Appeal by defendant from judgment entered 28 March 2002 by
Judge David Q. LaBarre in Wake County Superior Court. Heard in the
Court of Appeals 29 March 2004.
Jordan Price Wall Gray Jones & Carlton, PLLC, by Paul T. Flick
and Karen Kelly Carlton for plaintiff-appellees.
Lutzel & Associates, PLLC, by Richard J. Lutzel, Esq. for
defendant-appellant.
LEVINSON, Judge.
Defendant (Kristopher Penland) appeals from a judgment entered
in favor of plaintiffs. We affirm.
The record in this case establishes the following: In 1995
plaintiffs and defendants started a business together, in order toobtain and perform contracts for installation of fiber optic cables
in Winston Salem, North Carolina. They formed a corporation,
defendant Fibercap, Inc., which was awarded several contracts to
install a fiber optic cable loop serving Wake Forest University.
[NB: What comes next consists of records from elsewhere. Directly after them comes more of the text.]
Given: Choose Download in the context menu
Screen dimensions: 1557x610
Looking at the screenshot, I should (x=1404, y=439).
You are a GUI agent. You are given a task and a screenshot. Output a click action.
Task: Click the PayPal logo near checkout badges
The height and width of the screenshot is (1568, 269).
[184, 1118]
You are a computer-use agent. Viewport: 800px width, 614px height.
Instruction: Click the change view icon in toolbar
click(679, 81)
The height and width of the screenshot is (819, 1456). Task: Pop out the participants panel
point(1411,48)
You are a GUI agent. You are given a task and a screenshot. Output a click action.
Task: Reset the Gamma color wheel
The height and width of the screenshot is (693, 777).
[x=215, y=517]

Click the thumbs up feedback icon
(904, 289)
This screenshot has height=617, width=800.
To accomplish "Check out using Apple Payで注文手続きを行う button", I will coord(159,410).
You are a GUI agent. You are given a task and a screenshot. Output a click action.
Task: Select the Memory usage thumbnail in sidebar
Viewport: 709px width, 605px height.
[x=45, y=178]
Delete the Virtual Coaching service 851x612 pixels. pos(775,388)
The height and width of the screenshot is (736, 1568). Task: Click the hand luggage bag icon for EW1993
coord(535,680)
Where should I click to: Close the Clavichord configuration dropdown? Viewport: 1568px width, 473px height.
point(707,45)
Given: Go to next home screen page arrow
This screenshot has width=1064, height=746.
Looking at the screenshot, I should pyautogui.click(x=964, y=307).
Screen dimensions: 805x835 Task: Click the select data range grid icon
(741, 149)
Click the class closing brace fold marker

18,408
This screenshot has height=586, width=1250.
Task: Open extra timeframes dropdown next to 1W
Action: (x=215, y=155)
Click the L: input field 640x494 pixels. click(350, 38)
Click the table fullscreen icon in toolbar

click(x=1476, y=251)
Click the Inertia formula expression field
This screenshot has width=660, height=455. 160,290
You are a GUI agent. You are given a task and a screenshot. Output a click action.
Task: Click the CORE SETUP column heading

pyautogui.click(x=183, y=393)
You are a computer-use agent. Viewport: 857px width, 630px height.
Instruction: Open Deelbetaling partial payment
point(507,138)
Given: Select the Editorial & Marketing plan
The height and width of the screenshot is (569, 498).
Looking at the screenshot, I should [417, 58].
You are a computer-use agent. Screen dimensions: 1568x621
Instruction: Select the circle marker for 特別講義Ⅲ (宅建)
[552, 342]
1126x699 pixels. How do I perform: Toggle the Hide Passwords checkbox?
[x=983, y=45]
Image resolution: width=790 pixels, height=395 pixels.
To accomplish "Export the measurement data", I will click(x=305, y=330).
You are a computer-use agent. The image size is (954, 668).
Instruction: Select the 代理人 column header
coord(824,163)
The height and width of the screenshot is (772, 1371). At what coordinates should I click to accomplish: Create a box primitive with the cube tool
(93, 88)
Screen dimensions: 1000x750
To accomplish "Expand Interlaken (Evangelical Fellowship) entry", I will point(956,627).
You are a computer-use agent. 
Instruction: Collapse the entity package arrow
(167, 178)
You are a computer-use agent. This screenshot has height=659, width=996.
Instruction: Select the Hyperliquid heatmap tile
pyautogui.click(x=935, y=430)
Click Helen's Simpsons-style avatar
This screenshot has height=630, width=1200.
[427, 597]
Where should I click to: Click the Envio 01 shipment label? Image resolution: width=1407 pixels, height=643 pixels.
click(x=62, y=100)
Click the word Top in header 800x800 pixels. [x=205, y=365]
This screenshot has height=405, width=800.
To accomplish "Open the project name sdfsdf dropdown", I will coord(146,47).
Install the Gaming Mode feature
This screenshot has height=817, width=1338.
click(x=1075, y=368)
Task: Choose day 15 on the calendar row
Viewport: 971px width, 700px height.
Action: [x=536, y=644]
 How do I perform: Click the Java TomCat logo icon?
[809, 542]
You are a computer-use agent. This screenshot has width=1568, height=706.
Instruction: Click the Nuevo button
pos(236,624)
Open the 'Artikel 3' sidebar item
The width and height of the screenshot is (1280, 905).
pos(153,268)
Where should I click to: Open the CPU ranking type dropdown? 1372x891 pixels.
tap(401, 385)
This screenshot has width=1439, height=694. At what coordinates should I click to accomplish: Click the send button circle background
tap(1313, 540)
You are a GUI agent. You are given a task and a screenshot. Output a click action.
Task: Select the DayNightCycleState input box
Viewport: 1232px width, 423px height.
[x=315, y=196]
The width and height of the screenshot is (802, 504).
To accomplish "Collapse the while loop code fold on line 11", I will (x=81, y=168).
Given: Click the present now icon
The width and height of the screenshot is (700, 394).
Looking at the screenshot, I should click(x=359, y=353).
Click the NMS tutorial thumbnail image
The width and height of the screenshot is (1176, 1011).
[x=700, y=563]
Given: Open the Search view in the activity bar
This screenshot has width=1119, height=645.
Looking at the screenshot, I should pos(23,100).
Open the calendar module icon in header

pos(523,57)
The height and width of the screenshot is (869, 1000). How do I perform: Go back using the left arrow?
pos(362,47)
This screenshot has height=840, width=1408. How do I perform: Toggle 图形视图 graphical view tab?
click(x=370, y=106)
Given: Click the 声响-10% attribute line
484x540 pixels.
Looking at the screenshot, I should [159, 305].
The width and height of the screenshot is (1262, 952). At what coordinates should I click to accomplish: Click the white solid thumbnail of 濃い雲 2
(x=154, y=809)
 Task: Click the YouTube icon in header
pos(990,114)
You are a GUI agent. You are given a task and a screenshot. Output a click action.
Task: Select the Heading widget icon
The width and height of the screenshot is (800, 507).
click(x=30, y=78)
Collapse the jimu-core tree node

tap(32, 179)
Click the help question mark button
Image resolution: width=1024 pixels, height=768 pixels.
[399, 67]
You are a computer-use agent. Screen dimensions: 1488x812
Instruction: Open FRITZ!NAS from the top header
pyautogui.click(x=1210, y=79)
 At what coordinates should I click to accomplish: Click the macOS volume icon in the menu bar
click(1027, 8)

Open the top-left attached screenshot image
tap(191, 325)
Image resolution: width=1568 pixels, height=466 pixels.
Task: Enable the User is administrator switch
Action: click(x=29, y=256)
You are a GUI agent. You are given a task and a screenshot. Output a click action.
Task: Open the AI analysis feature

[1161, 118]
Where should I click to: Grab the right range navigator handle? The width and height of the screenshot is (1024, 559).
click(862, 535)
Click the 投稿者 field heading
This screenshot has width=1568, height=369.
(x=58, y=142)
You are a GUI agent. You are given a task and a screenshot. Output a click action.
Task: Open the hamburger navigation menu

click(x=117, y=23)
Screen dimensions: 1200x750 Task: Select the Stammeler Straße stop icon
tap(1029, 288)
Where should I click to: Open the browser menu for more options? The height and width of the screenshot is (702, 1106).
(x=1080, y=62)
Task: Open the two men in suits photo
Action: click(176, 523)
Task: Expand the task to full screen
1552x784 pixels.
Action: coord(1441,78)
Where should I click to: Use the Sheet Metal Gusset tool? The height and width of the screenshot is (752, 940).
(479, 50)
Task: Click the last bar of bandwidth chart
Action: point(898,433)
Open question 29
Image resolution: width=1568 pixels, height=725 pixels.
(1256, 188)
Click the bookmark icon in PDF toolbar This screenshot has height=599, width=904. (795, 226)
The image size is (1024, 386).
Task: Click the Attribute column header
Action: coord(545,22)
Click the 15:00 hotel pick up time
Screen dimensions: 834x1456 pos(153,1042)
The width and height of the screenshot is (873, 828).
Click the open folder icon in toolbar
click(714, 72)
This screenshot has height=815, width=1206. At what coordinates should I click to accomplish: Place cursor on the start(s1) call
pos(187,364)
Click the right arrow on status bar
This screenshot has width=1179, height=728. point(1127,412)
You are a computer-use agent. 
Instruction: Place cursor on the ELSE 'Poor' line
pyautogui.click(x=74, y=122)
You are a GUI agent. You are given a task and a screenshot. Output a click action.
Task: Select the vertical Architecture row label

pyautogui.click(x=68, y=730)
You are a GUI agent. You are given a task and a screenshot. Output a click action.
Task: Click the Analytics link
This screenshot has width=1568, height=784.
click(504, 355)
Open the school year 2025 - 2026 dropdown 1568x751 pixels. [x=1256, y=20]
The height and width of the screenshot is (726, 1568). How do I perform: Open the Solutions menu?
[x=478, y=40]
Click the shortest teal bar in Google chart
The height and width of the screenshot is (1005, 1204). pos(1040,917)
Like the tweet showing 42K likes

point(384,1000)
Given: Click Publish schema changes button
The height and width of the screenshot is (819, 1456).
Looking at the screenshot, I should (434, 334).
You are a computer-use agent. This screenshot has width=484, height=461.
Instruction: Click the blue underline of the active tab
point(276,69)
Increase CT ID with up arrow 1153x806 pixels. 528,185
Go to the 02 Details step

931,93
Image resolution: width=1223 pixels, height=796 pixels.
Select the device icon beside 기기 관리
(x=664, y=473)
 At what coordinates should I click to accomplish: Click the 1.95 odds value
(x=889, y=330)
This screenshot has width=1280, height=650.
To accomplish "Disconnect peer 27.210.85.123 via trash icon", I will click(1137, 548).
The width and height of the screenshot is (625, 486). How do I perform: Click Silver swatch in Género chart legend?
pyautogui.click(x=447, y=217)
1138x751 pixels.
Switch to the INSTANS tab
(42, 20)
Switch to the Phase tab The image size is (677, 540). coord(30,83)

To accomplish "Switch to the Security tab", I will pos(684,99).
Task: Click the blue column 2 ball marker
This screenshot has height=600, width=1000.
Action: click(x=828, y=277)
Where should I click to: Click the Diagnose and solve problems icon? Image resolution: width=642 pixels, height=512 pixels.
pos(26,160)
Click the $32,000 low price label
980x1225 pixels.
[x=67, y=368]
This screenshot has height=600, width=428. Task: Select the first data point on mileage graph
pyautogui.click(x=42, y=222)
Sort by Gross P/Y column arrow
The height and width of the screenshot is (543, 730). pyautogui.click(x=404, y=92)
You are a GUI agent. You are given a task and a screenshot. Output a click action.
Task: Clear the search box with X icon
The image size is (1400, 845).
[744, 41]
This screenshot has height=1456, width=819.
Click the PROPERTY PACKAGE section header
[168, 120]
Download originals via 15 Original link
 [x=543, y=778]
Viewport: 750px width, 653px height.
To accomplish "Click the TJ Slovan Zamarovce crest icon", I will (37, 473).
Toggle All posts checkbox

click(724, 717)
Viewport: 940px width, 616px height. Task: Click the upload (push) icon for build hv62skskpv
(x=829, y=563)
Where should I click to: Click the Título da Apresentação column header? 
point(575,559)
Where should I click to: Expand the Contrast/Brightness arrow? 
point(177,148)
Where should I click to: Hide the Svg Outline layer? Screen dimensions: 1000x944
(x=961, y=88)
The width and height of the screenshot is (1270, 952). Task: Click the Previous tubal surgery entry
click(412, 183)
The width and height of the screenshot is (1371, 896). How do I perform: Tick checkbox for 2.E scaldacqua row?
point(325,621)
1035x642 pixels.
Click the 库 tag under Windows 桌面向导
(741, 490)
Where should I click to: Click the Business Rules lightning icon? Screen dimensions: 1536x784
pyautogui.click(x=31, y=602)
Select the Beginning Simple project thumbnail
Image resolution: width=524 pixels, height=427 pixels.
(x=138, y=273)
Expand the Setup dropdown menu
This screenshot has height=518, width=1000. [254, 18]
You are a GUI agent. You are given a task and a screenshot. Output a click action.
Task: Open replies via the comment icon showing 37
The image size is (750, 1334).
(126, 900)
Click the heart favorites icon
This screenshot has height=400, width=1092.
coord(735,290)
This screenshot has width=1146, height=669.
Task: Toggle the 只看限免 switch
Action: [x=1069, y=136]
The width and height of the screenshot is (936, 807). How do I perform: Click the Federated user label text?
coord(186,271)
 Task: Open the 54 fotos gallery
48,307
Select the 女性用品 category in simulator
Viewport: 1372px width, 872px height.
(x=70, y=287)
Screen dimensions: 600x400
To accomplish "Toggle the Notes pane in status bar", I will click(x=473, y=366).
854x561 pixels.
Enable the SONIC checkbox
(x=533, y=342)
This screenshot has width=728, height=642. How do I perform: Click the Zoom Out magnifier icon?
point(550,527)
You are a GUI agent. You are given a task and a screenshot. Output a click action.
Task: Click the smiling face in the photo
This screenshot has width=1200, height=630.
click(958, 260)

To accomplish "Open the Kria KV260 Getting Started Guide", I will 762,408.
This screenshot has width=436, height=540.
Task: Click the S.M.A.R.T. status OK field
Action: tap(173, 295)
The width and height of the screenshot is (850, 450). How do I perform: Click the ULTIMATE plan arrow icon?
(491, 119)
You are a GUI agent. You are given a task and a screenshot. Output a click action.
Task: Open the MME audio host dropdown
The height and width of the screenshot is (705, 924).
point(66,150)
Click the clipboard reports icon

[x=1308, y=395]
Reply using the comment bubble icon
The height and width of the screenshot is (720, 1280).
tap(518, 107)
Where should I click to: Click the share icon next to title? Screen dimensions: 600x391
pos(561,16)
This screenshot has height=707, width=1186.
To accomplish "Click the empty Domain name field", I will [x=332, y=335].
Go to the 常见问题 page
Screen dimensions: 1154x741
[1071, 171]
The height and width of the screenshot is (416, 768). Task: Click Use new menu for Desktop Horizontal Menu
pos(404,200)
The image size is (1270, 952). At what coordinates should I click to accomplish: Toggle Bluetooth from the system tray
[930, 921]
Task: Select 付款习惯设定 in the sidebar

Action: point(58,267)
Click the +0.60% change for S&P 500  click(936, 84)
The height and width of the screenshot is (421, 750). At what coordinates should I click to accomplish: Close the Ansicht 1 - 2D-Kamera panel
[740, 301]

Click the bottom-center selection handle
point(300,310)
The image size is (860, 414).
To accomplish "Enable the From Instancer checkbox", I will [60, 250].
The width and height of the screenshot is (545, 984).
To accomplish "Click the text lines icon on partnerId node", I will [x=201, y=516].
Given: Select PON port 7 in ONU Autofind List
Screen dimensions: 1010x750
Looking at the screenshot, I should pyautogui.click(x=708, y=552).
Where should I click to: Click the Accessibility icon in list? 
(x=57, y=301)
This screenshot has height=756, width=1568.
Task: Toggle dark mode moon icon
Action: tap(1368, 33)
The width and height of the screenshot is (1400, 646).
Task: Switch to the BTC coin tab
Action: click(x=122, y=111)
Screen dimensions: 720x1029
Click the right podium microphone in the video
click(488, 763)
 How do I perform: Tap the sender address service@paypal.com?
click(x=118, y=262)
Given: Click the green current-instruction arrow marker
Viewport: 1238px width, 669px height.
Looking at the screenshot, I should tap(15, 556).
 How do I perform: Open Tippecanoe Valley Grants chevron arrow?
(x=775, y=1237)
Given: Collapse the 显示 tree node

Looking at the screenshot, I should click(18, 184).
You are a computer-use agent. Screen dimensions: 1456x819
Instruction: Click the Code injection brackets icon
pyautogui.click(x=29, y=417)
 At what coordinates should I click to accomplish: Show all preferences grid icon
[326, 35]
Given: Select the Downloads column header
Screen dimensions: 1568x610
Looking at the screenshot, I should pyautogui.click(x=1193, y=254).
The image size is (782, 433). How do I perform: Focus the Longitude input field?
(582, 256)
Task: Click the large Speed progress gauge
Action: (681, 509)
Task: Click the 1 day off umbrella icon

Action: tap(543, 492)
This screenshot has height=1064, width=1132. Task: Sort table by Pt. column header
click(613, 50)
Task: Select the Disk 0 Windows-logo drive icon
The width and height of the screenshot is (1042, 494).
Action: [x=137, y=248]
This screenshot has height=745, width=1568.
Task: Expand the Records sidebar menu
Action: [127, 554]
The contracts were performed and the university paid certain sums
to defendants. In 1996 Fibercap, Inc. was dissolved and replaced
by defendant Fibercap Digital, Inc. Controversy subsequently arose
among the parties regarding these business enterprises. On 15
October 1998 plaintiffs filed suit against defendants for breach of
contract, conversion, fraud, constructive fraud, breach of
fiduciary duty, unjust enrichment, interference with contract, and
unfair and deceptive trade practices. Plaintiffs sought injunctive
relief, attorney's fees, and compensatory and punitive damages.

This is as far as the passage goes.